Standard Preprocess API¶
This script formats data for reconstruction according to configuration.
- cohere_core.standard_preprocess.prep(beamline_full_datafile_name, auto, **kwargs)¶
- This function formats data for reconstruction and saves it in data.tif file. The preparation consists of the following steps:
removing the alien: aliens are areas that are effect of interference. The area is manually set in a configuration file after inspecting the data. It could be also a mask file of the same dimensions that data. Another option is AutoAlien1 algorithm that automatically removes the aliens.
clearing the noise: values below an amplitude threshold are set to zero
amplitudes are set to sqrt
cropping and padding. If the adjust_dimention is negative in any dimension, the array is cropped in this dimension. The cropping is followed by padding in the dimensions that have positive adjust dimension. After adjusting, the dimensions are adjusted further to find the smallest dimension that is supported by opencl library (multiplier of 2, 3, and 5).
centering - finding the greatest amplitude and locating it at a center of array. If shift center is defined, the center will be shifted accordingly.
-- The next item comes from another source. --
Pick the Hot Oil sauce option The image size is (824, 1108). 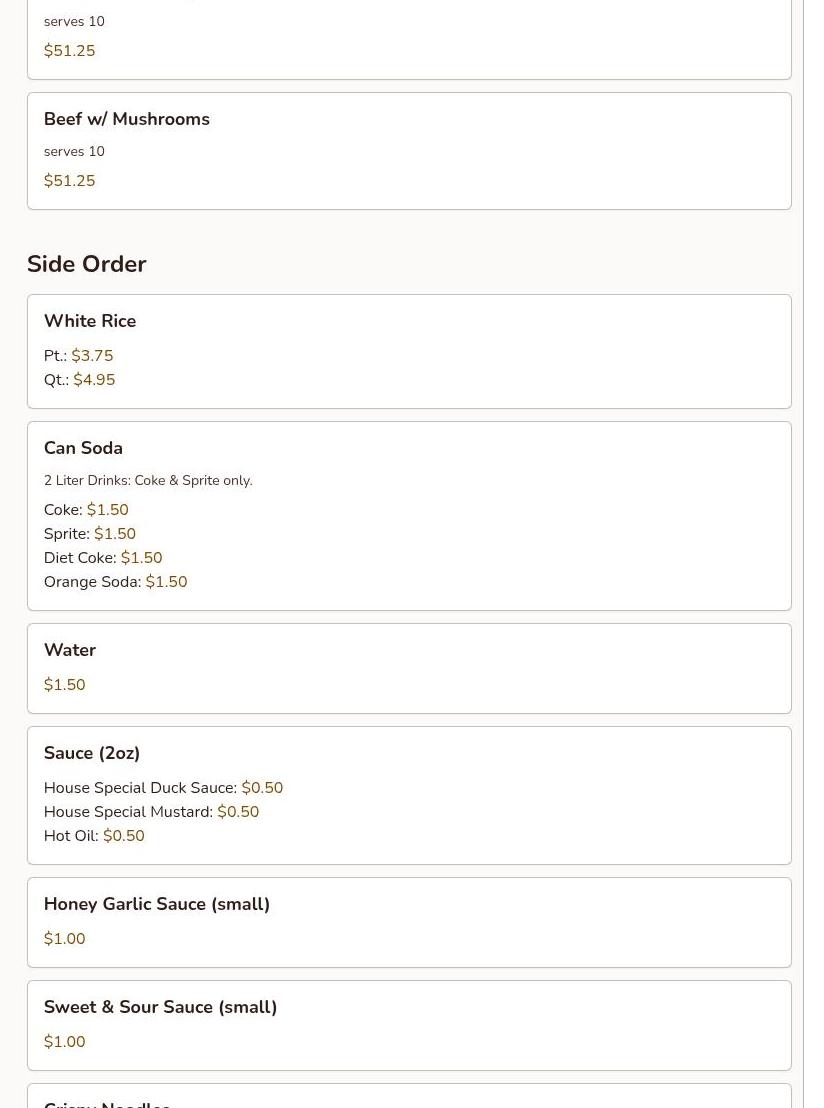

binning - adding amplitudes of several consecutive points. Binning can be done in any dimension.
- Parameters:
beamline_full_datafile_name (str) – full name of tif file containing beamline preprocessed data
kwargs (keyword arguments) –
- data_dirstr
directory where prepared data will be saved, default <experiment_dir>/phasing_data
- alien_algstr
Name of method used to remove aliens. Possible options are: ‘block_aliens’, ‘alien_file’, and ‘AutoAlien1’. The ‘block_aliens’ algorithm will zero out defined blocks, ‘alien_file’ method will use given file as a mask, and ‘AutoAlien1’ will use auto mechanism to remove aliens. Each of these algorithms require different parameters
- alienslist
Needed when the ‘block_aliens’ method is configured. Used when the data contains regions with intensity produced by interference. The regions needs to be zeroed out. The aliens can be defined as regions each defined by coordinates of starting point, and ending point (i.e. [[xb0,yb0,zb0,xe0,ye0,ze0],[xb1,yb1,zb1,xe1,ye1,ze1],…[xbn,ybn,zbn,xen,yen,zen]] ).
- alien_filestr
Needed when the ‘alien_file’ method is configured. User can produce a file in npy format that contains table of zeros and ones, where zero means to set the pixel to zero, and one to leave it.
- AA1_size_thresholdfloat
Used in the ‘AutoAliens1’ method. If not given it will default to 0.01. The AutoAlien1 algorithm will calculate relative sizes of all clusters with respect to the biggest cluster. The clusters with relative size smaller than the given threshold will be possibly deemed aliens. It also depends on asymmetry.
- AA1_asym_thresholdfloat
Used in the ‘AutoAliens1’ method. If not given it will default to 1.75. The AutoAlien1 algorithm will calculate average asymmetry of all clusters. The clusters with average asymmetry greater than the given threshold will be possibly deemed aliens. It also depends on relative size.
- AA1_min_ptsint
Used in the ‘AutoAliens1’ method. If not given it will default to 5. Defines minimum non zero points in neighborhood to count the area of data as cluster.
- AA1_epsfloat
Used in the ‘AutoAliens1’ method. If not given it will default to 1.1. Used in the clustering algorithm.
- AA1_amp_thresholdfloat
Mandatory in the ‘AutoAliens1’ method. Used to zero data points below that threshold.
- AA1_save_arrsboolean
Used in the ‘AutoAliens1’ method, optional. If given and set to True multiple results of alien analysis will be saved in files.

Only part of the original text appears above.